- _Data shown_:
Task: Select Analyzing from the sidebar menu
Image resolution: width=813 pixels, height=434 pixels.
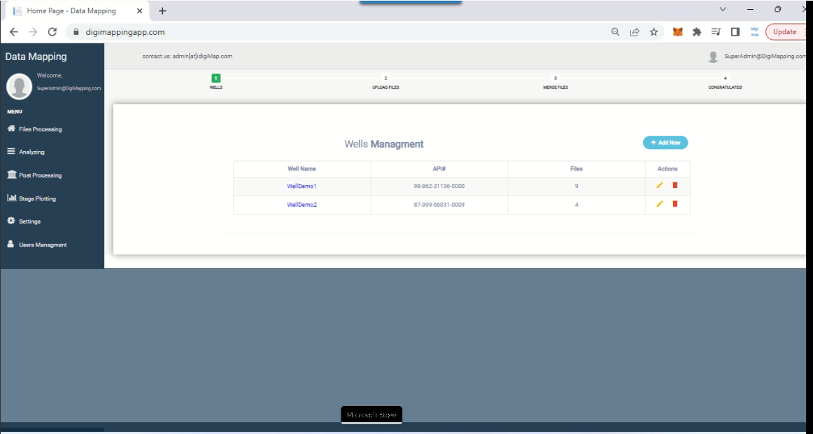Action: tap(31, 152)
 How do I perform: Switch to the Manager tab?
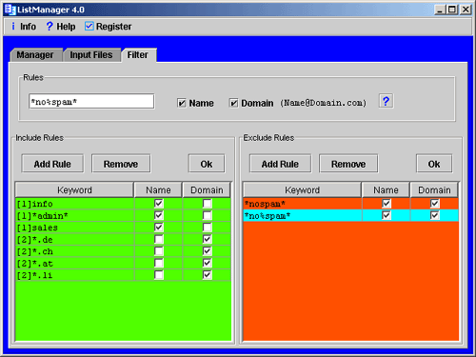[x=35, y=55]
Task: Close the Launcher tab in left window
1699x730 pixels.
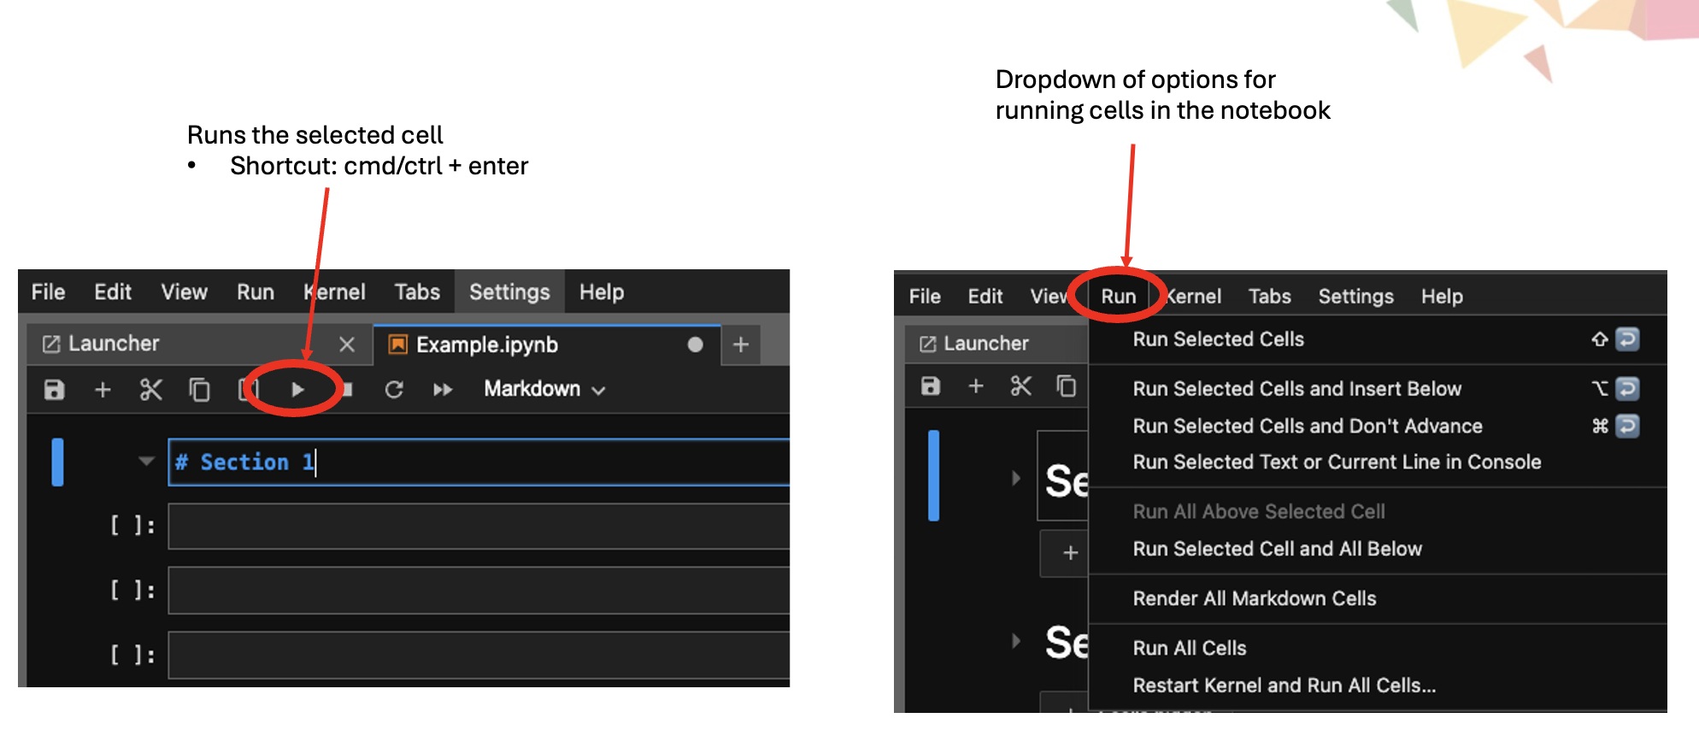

- _Work item_:
For each record above, write out its text exactly and skip any picture.

- _Problem solution_:
Task: Select Analyzing from the sidebar menu
Image resolution: width=813 pixels, height=434 pixels.
Action: tap(31, 152)
 How do I perform: Switch to the Manager tab?
[x=35, y=55]
Task: Close the Launcher tab in left window
1699x730 pixels.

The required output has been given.